Ilse de Lange
2 minute read
4 Oct 2013
7:00 am

Metrorail slammed over train security

Ilse de Lange

A North Gauteng High Court judge has sharply criticised Metrorail for not providing enough protection on trains.

Image courtesy stock.xchnge

Judge Cynthia Pretorius said that Metrorail was 100% liable for the damages sustained by Irvine Mashongwa of Mamelodi East, whose left leg was amputated when thugs assaulted and pushed him out of a moving train on New Year’s Day in 2011.

Mashongwa is suing the Passenger Rail Agency for R4 million in damages, although the actual amount he must receive will only be determined at a later stage.

There were no security guards on the train when Mashongwa boarded at the Walker Street station in Pretoria. The train pulled away with the doors still open and Mashongwa was the only person in the coach until three men entered from an adjoining coach and demanded his wallet and cellphone.

Even though he complied, the men hit and kicked him before throwing him out of the moving train.

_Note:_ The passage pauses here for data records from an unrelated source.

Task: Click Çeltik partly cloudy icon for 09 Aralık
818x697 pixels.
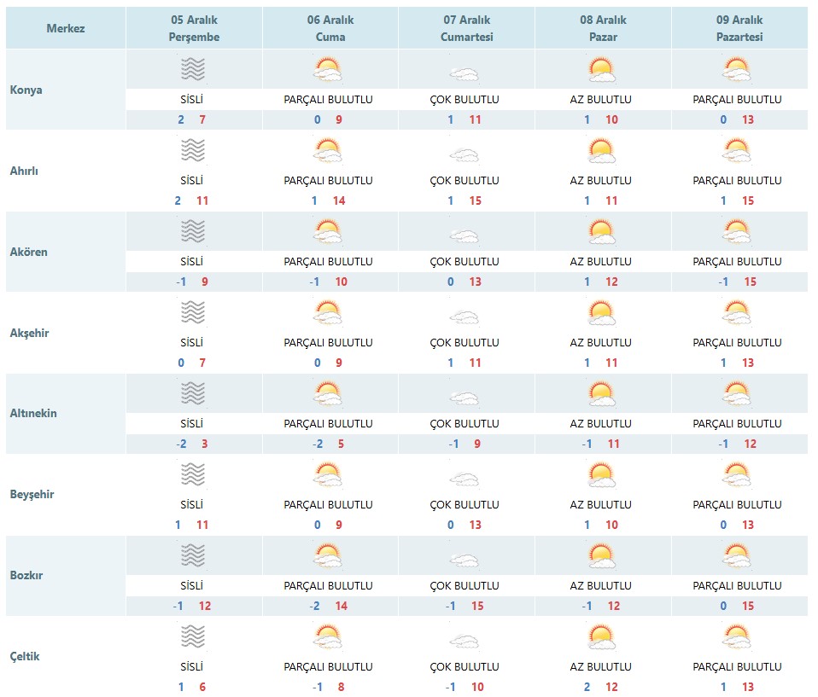Action: (x=737, y=637)
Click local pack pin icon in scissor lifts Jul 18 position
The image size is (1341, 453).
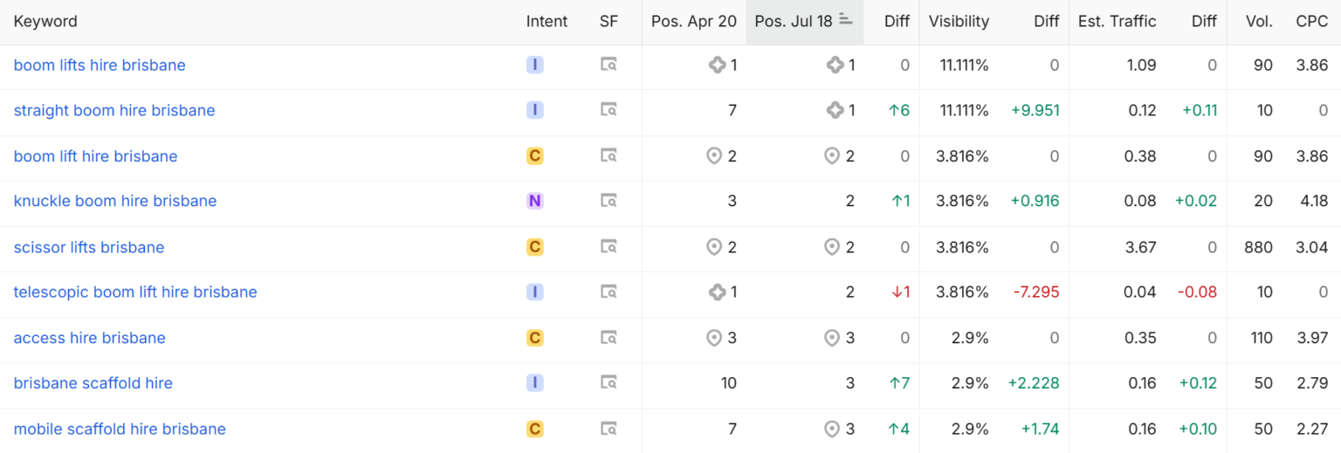(832, 247)
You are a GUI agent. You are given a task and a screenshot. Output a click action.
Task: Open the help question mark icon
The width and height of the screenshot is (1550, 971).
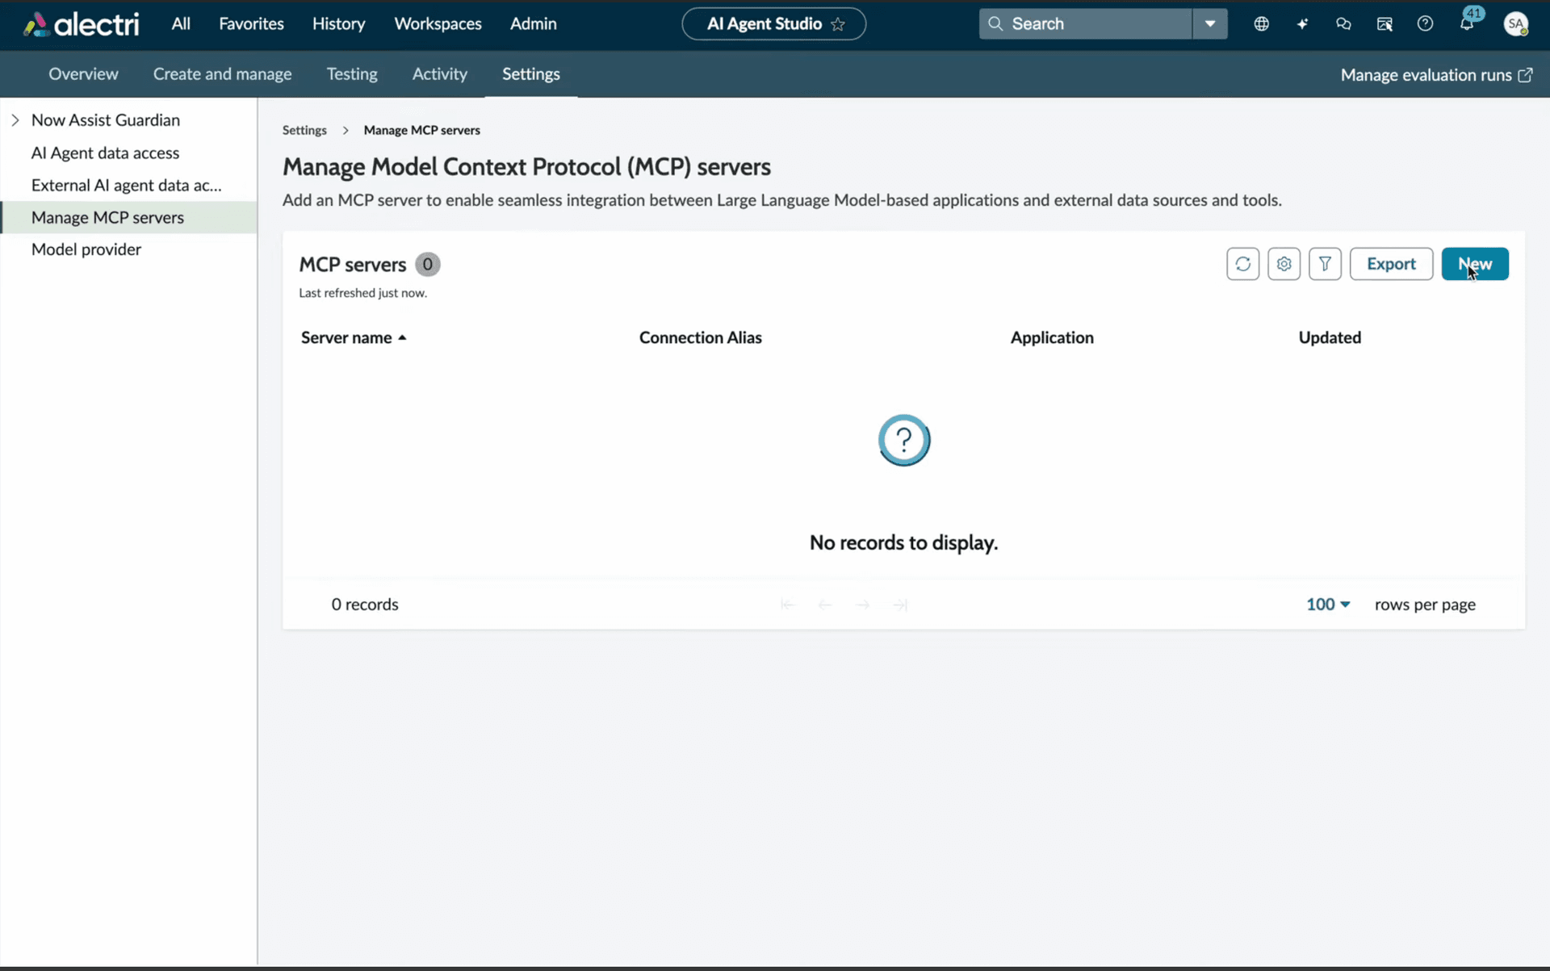tap(1426, 23)
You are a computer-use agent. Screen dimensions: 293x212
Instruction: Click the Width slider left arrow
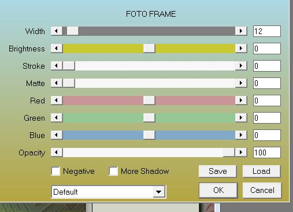point(57,31)
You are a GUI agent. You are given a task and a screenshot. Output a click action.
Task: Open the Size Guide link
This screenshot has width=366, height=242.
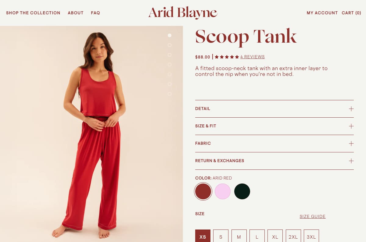pyautogui.click(x=313, y=216)
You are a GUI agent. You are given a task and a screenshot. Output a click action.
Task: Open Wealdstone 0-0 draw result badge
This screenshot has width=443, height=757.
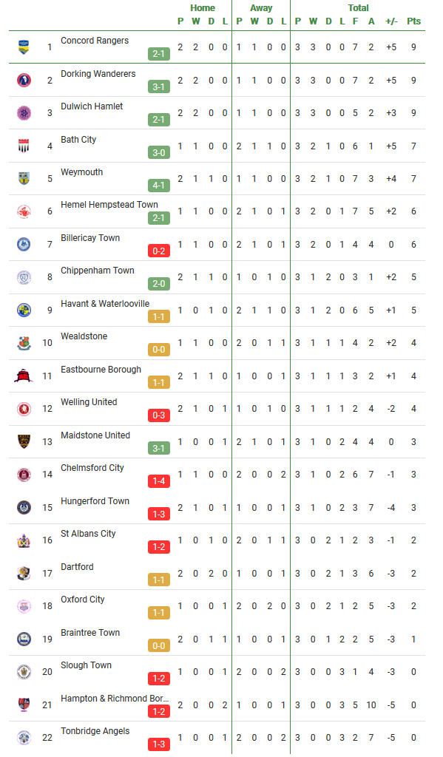(159, 350)
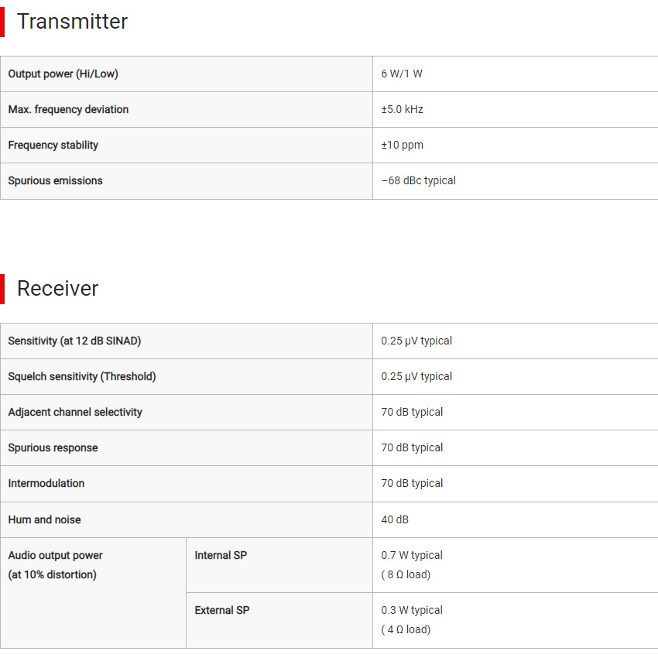Select the Frequency stability label

coord(53,146)
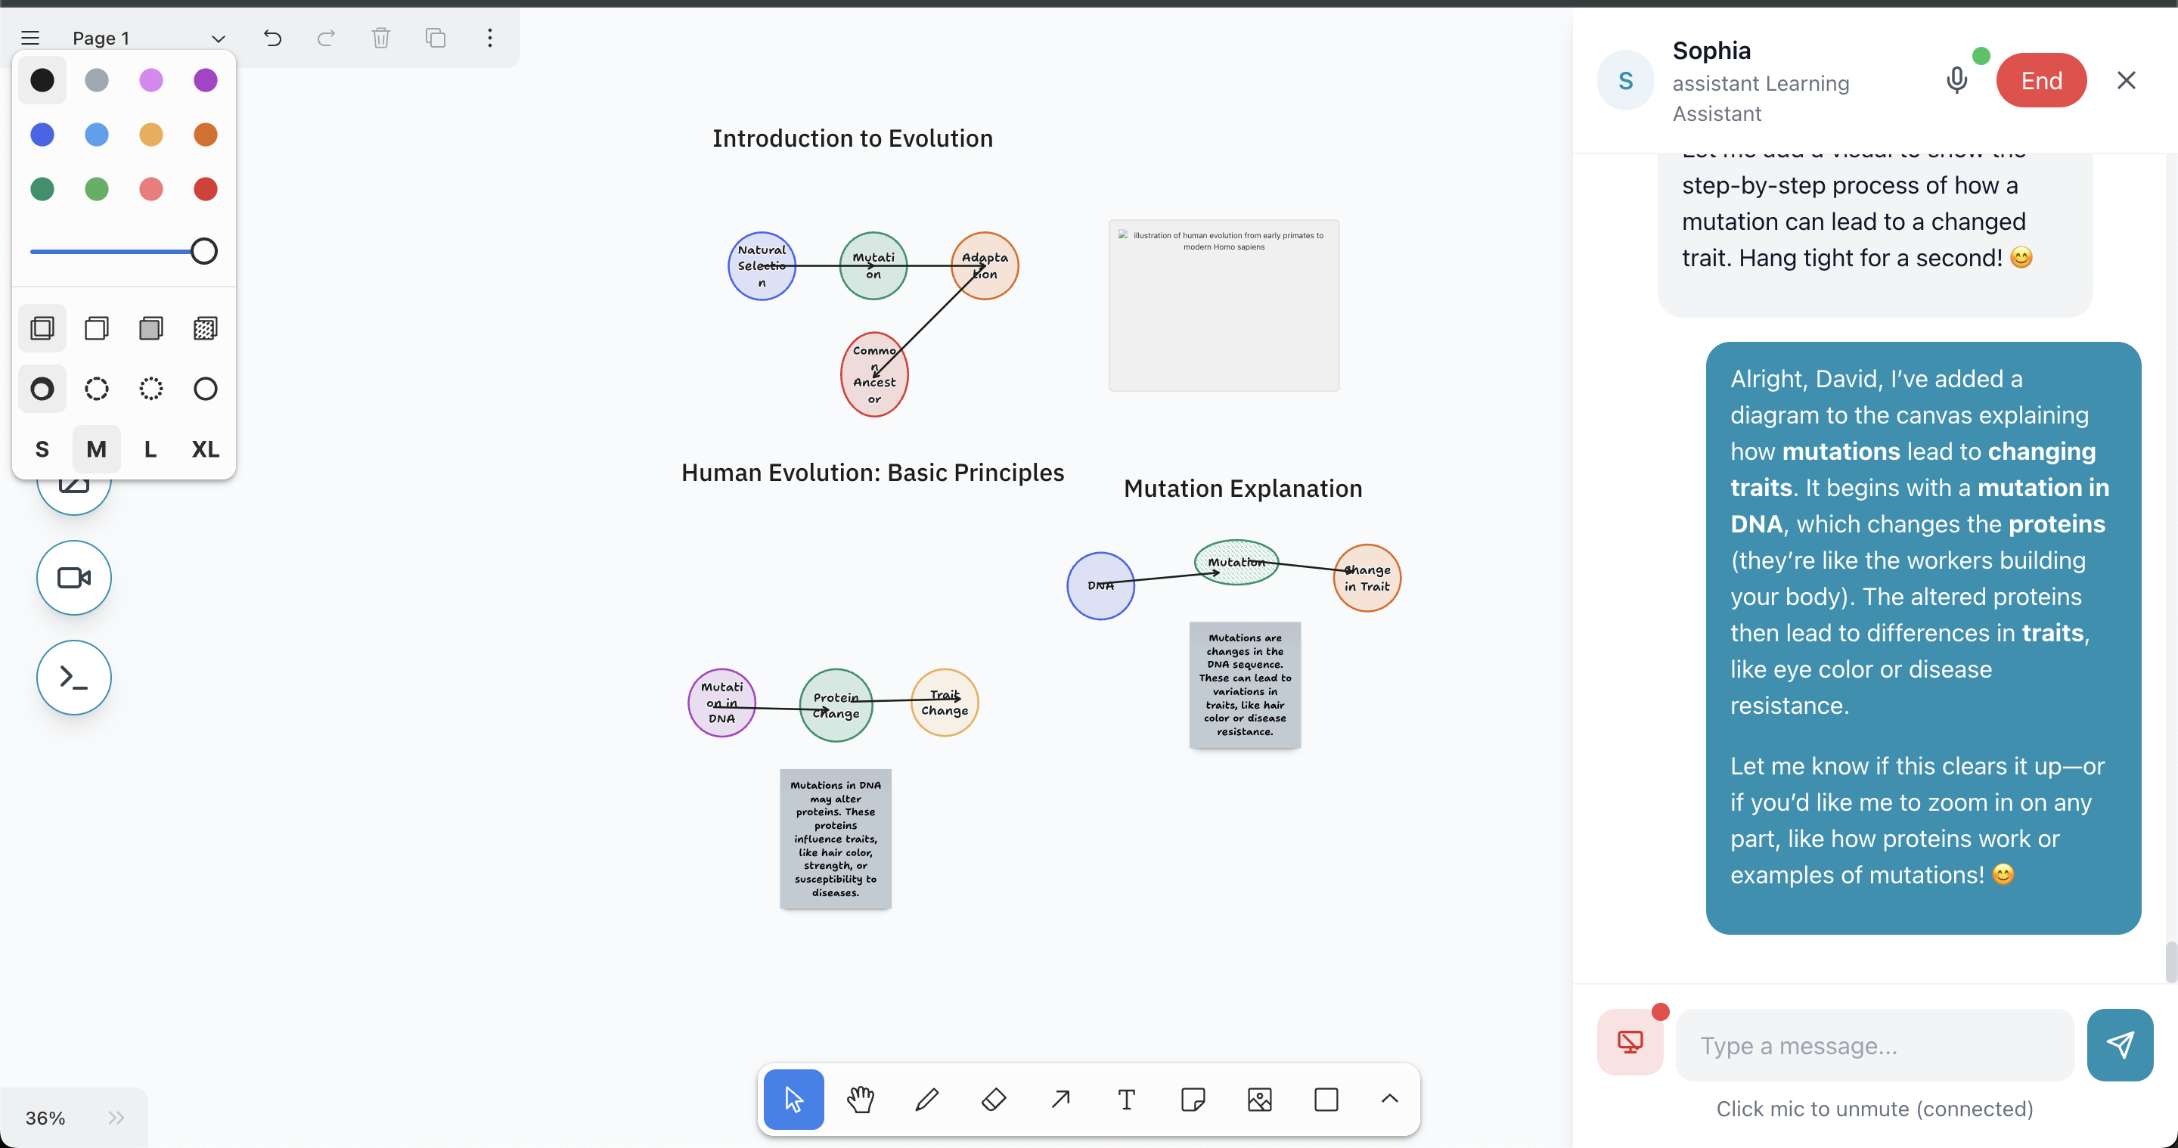Select the Text tool
2178x1148 pixels.
point(1126,1100)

He landed just before the platform at the Rissik Street station, where his cries for help remained unanswered. He was assisted by two security guards only after he managed to crawl onto the platform.

In contrast to Metrorail’s denial that Mashongwa had been a passenger or was thrown from the train, a security guard testified that she had heard a scream and saw Mashongwa being thrown from the train.

Her versions of when she had heard the scream differed and she claimed she had seen four men forcing open the doors of the fast moving train and throwing Mashongwa out.

Judge Pretorius accepted Mashongwa’s version that the doors had been open when he was thrown out. She said it was clear from the evidence that Metrorail knew these incidents were not isolated and they had an obligation to provide some form of protection on trains.

Their own witness conceded that if there had been one armed security guard on the train, it may have prevented the incident. She said the incident took place during the festive season, which according to Metrorail’s own witnesses posed a greater risk of incidents of this nature.

Although she accepted that it would not be economically viable to have three armed guards in each coach, there was no evidence that Metrorail could not afford at least one armed security guard per train.